Durante todo o ano, escrevi diversos artigos tratando do tema, dentre eles Teto de gastos para saúde é um crime; PEC 241, o banquete e o burro quando foge; A aprovação da PEC 241 é um crime hediondo; PEC da morte: o start foi dado, a juventude acordou e PEC 241: perdemos na Câmara e ganhamos nas ruas. Todos os textos com dados justificando tecnicamente a necessidade de não aprovar essa PEC encaminhada pelo governo do ilegítimo Temer.

Hoje, “Inês é morta” e lamentavelmente, de forma inexorável, a PEC agora é lei. Com o fato consumado, resolvi, então, escrever este novo artigo e, de maneira didática, responder à pergunta de muitos dos meus leitores: e agora? A resposta não é fácil, mas, da mesma forma que abordei anteriormente, vou tentar ajudar no entendimento do que deve ser feito daqui para frente.

Para enfrentar os efeitos danosos na saúde, provocado pela nova lei dos tetos, e tentar manter a atenção à saúde no nível sofrível que está, só mesmo apelando para o impossível. Primeiro, vamos fazer o tempo parar e a população não envelhecer, só assim evitaríamos a necessidade crescente de recursos para o atendimento aos idosos e suas doenças crônicas como o câncer, AVC, infarto, diabetes e hipertensão, entre inúmeras outras. Estamos em uma transição epidemiológica e o país envelhece rapidamente.

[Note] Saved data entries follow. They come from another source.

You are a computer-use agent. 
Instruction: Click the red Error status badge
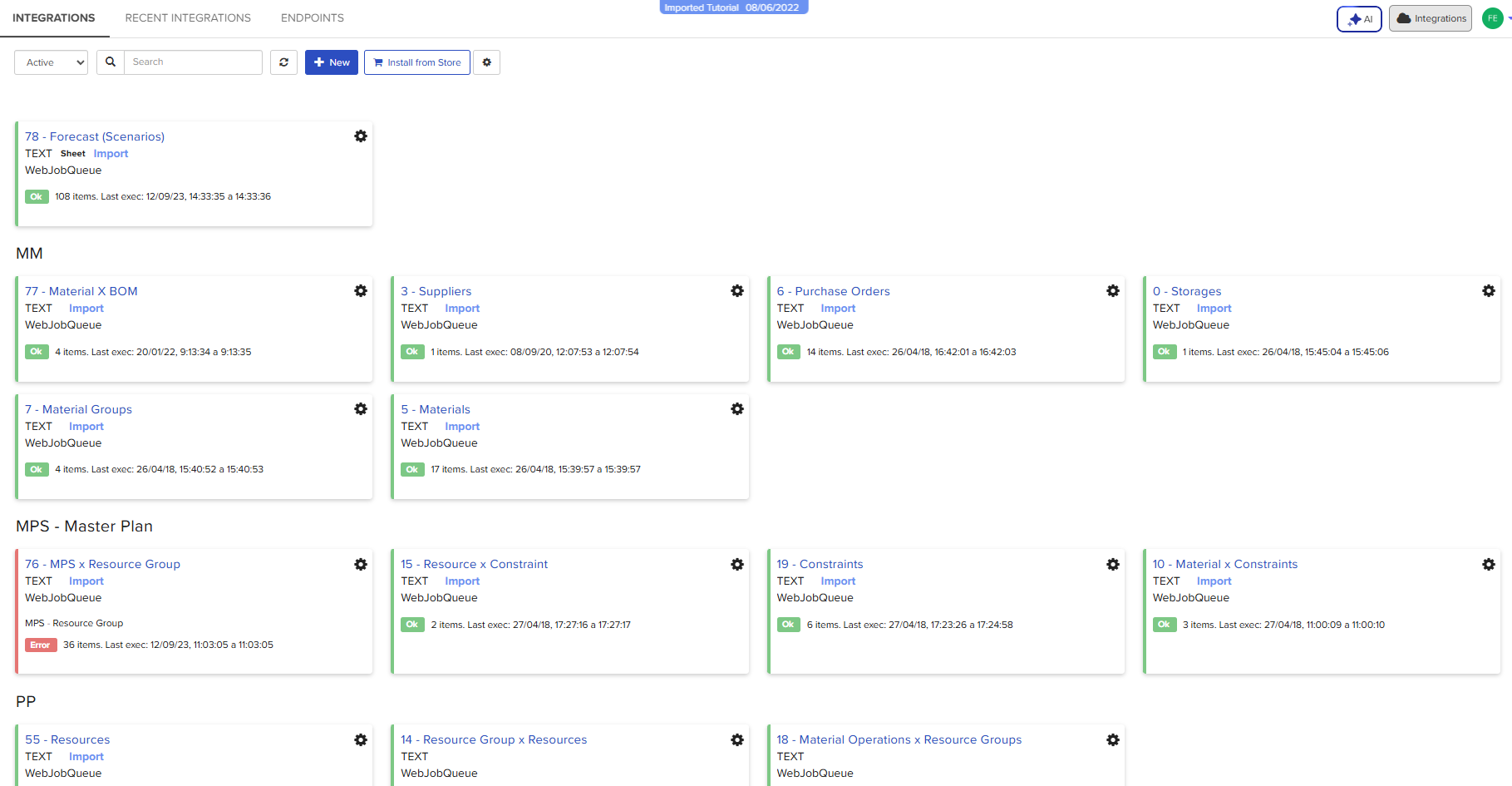tap(40, 645)

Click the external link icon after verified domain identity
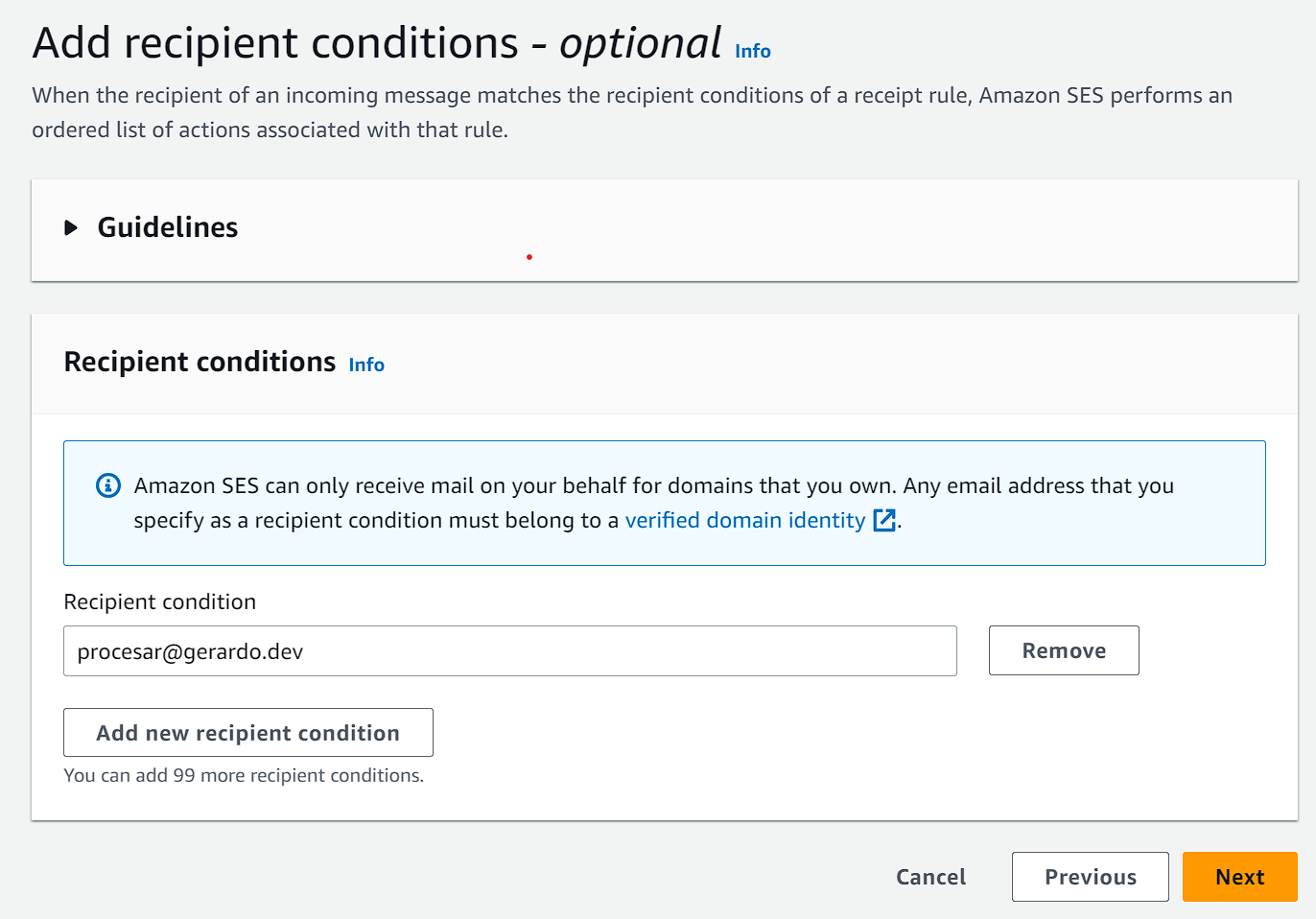[x=884, y=521]
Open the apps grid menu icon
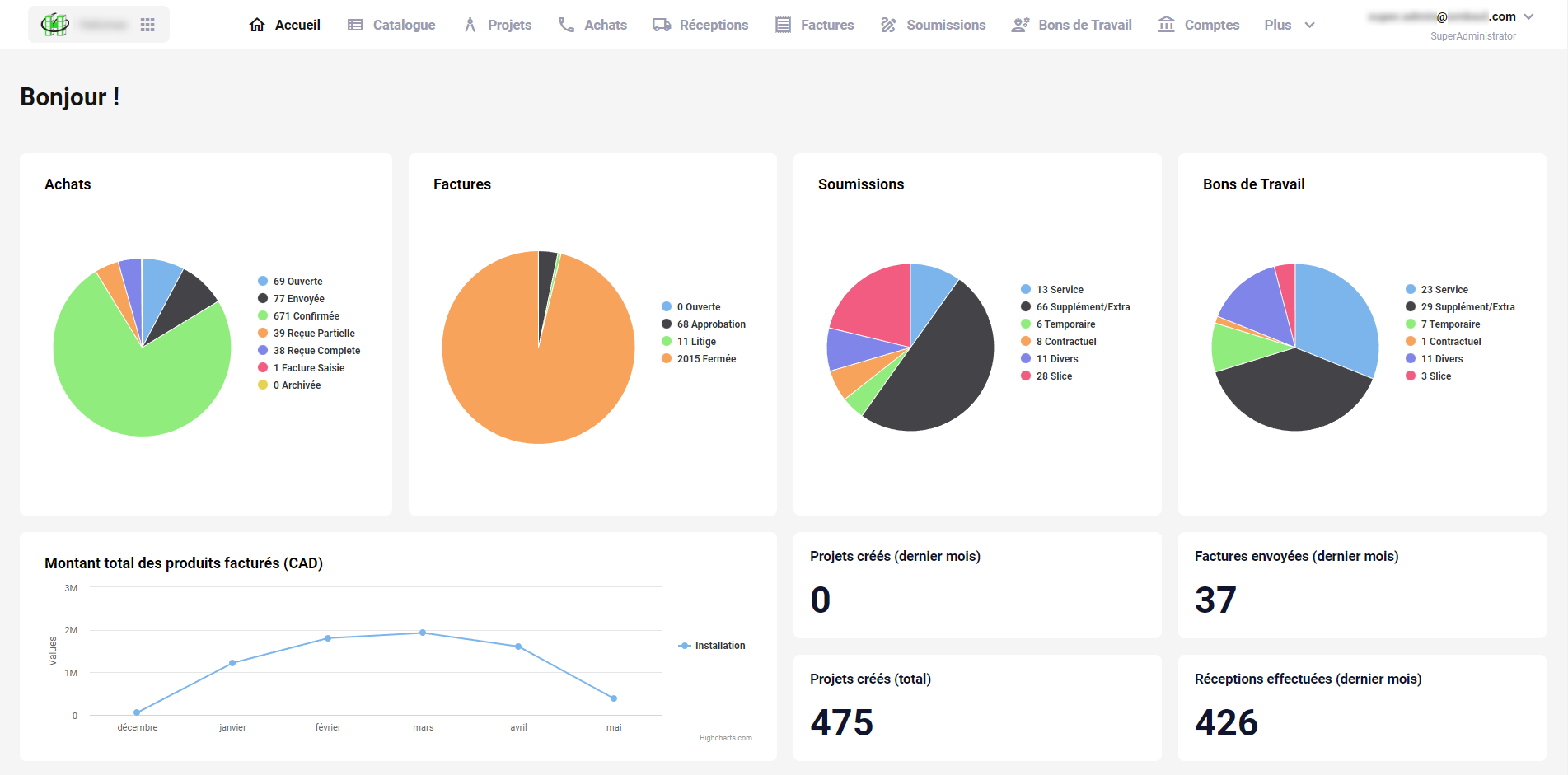Viewport: 1568px width, 775px height. pyautogui.click(x=147, y=25)
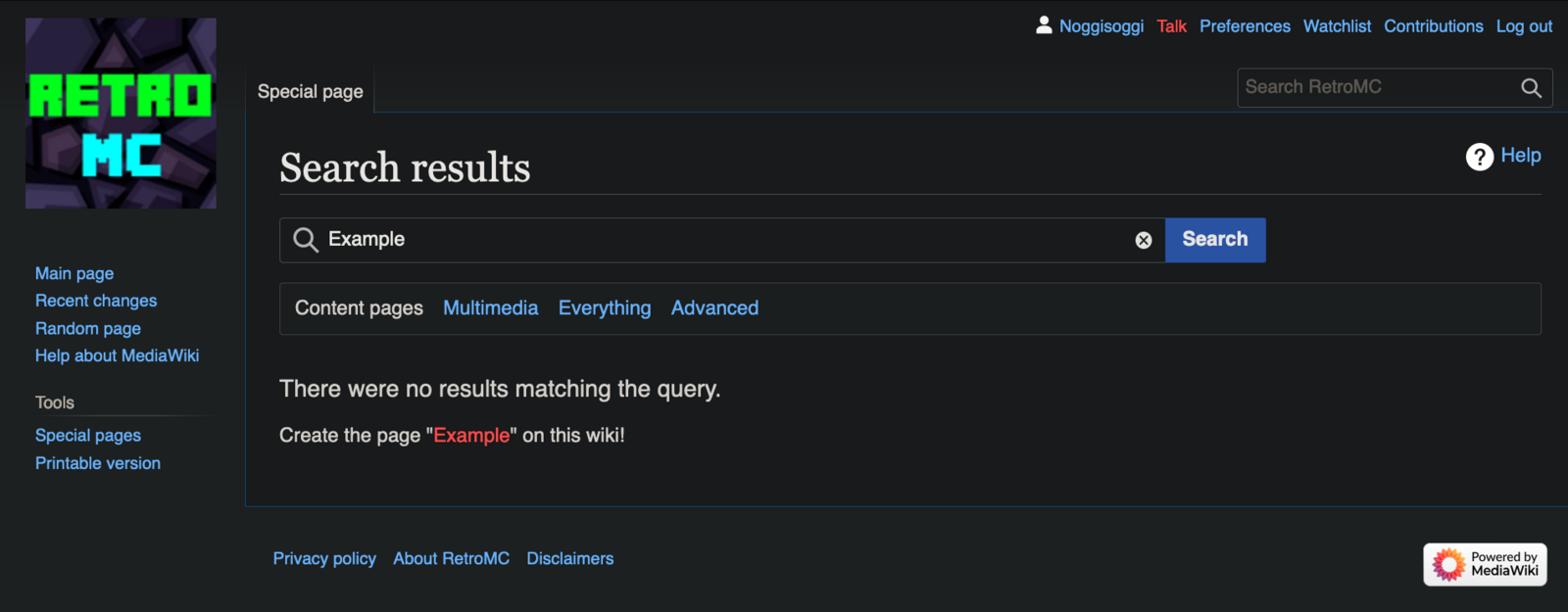Open the Privacy policy page
1568x612 pixels.
click(x=323, y=558)
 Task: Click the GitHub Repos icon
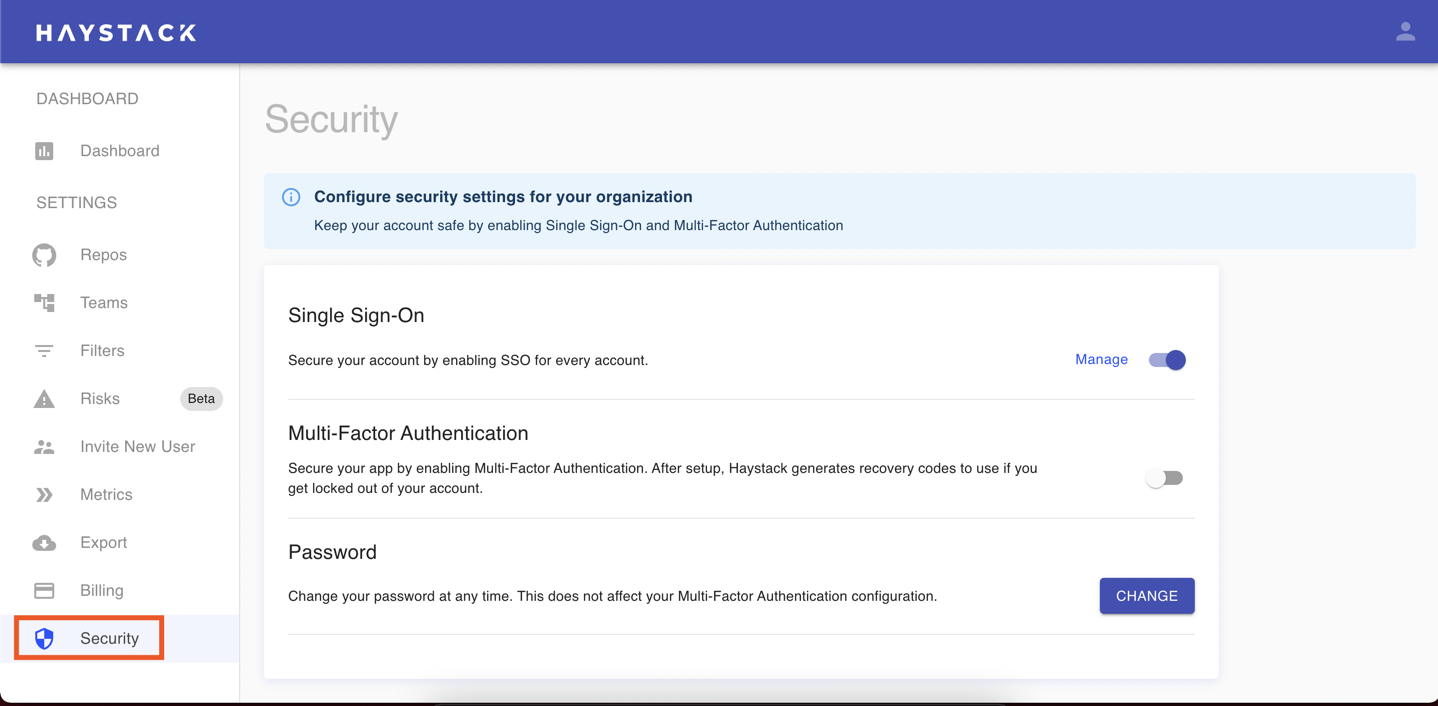(44, 255)
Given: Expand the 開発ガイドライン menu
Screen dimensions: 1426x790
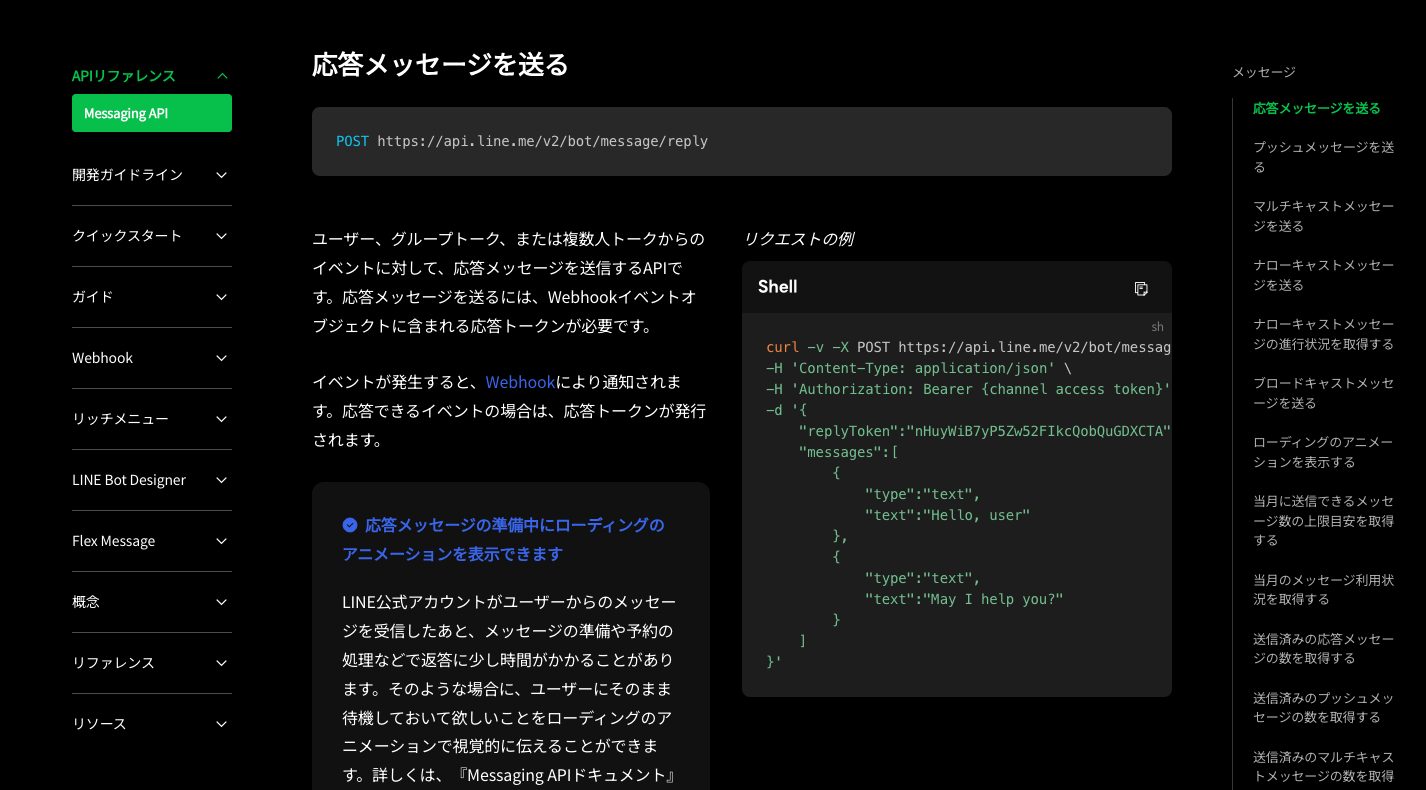Looking at the screenshot, I should tap(222, 175).
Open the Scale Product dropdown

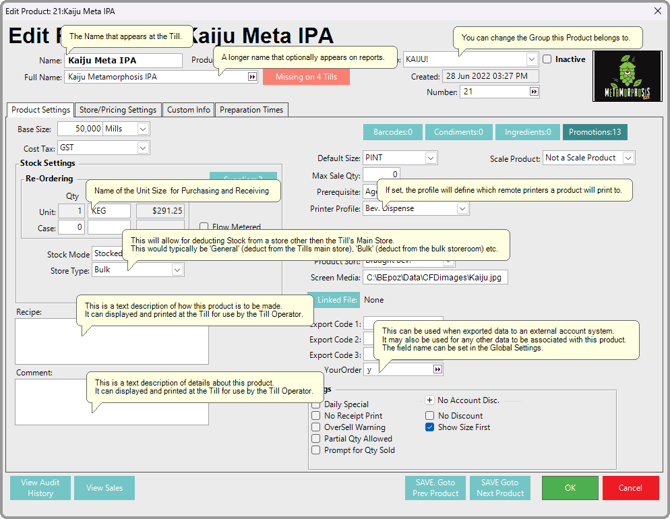click(x=627, y=158)
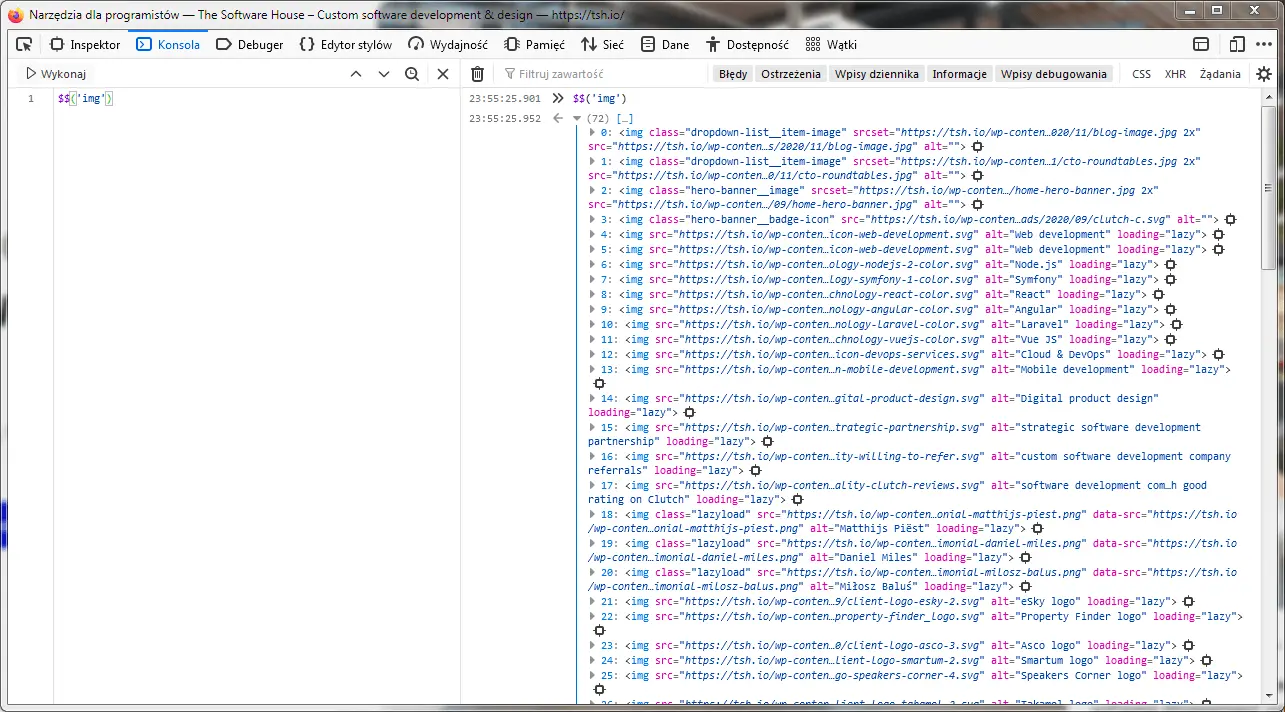
Task: Close the multiline editor with X icon
Action: click(x=443, y=73)
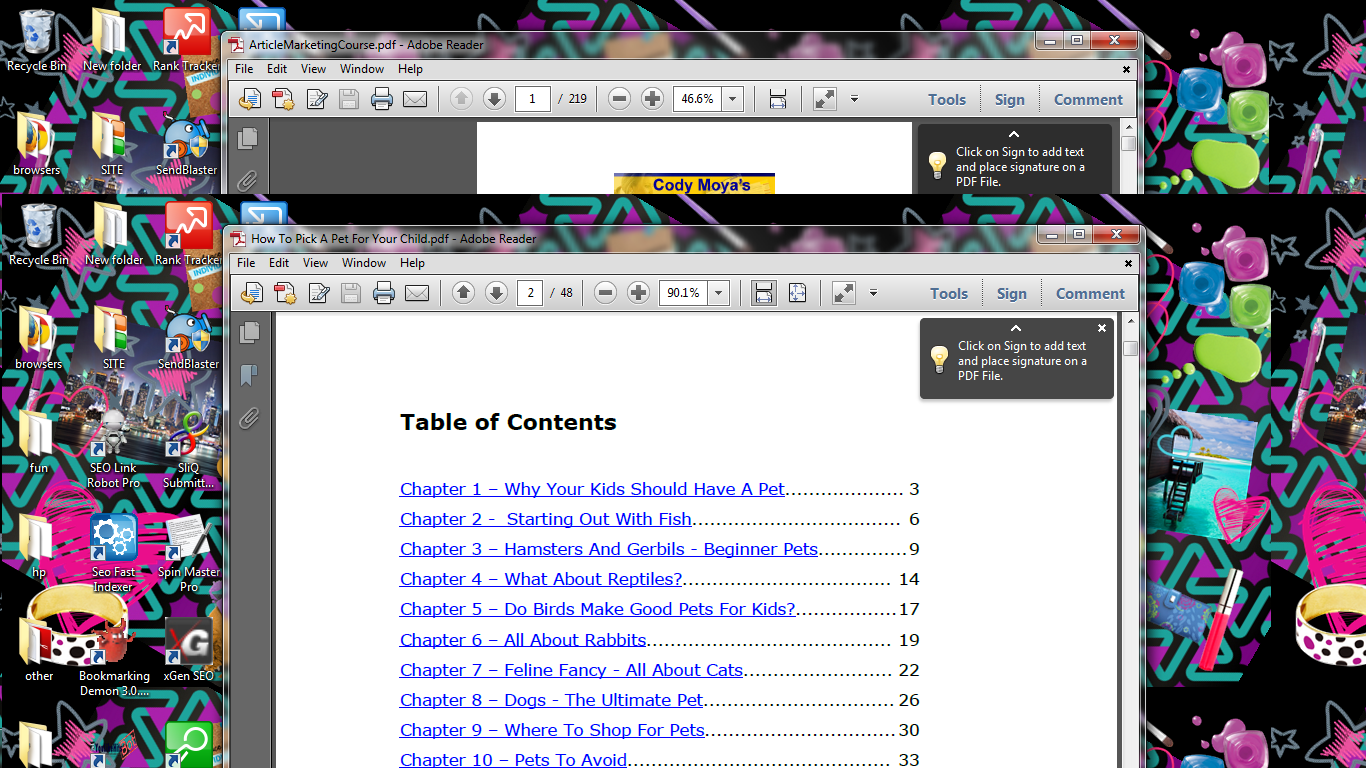Image resolution: width=1366 pixels, height=768 pixels.
Task: Zoom in with the plus button at 46.6%
Action: click(652, 99)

Outra medida seria a de não acrescermos novos filhos de Deus a nossa população, ou seja, colocar as cegonhas bem distantes dos lares brasileiros. Não nasceria uma viva alma nos próximos vinte anos, só assim a necessidade de ampliar recursos para atender o crescimento da população deixaria de existir. Como no caso do envelhecimento, isso também é impossível. Abordei esses dois aspectos de forma jocosa para reforçar que os argumentos contra têm fundamento e não foram levados em consideração pelos nossos insensíveis governantes.

Agora, de forma efetiva e dentro da nossa governabilidade, só temos uma saída: mobilizar e atuar nas frentes de resistência. O orçamento da saúde não pode seguir as normas definidas na PEC. A única maneira para que isso ocorra é a pressão no governo e nos parlamentares, visando intercambiar recursos de outras áreas para a saúde. Não tem outra forma de enfrentarmos o subfinanciamento iminente do SUS com as novas regras impostas.

Vai ser difícil com esse Congresso que aí está, mas como eu sou um sessentão com espírito otimista, digo que, mesmo assim, temos que tentar. Vamos enfrentar os parlamentares do “BBBR”, já com lobby estabelecido e poderoso no Congresso. As frentes parlamentares da “Bala, Bola, Bíblia e Ruralista” são extremamente poderosas e sempre bem financiadas. Temos que enfrentá-los de peito aberto à cata de mais recursos para a saúde. O cobertor vai ser curto.

A bancada da saúde nunca foi uma Brastemp e, na atualidade, muito menos. Ela está desarticulada, fragilizada e muito dividida. Grande parte dos seus integrantes, ressalvando honrosas exceções, só defende interesses políticos paroquianos, seguem o governo na esteira do clientelismo barato, esquecendo da saúde e de quem os elegeu, o que é uma vergonha.

Conclamo os segmentos defensores da saúde pública para uma grande cruzada de mobilização. Inicialmente na defesa de mais recursos do orçamento para o SUS e, concomitantemente, iniciando uma ampla discussão visando à renovação dos nossos representantes no parlamento. O foco principal deve ser o de expurgar aqueles que, de forma vergonhosa, traíram o povo, trabalharam e votaram a favor da PEC da Morte.

Nunca foi tão atual a frase de Emiliano Zapata: "Se não há justiça para o povo, que não haja paz para o governo". Esse governo é ilegítimo e merece todo o nosso repúdio e a nossa indignação. A luta continua!


*Arruda Bastos é médico, professor universitário, escritor, radialista, ex-Secretário da Saúde do Estado do Ceará e um dos Coordenadores do Movimento Médicos pela Democracia.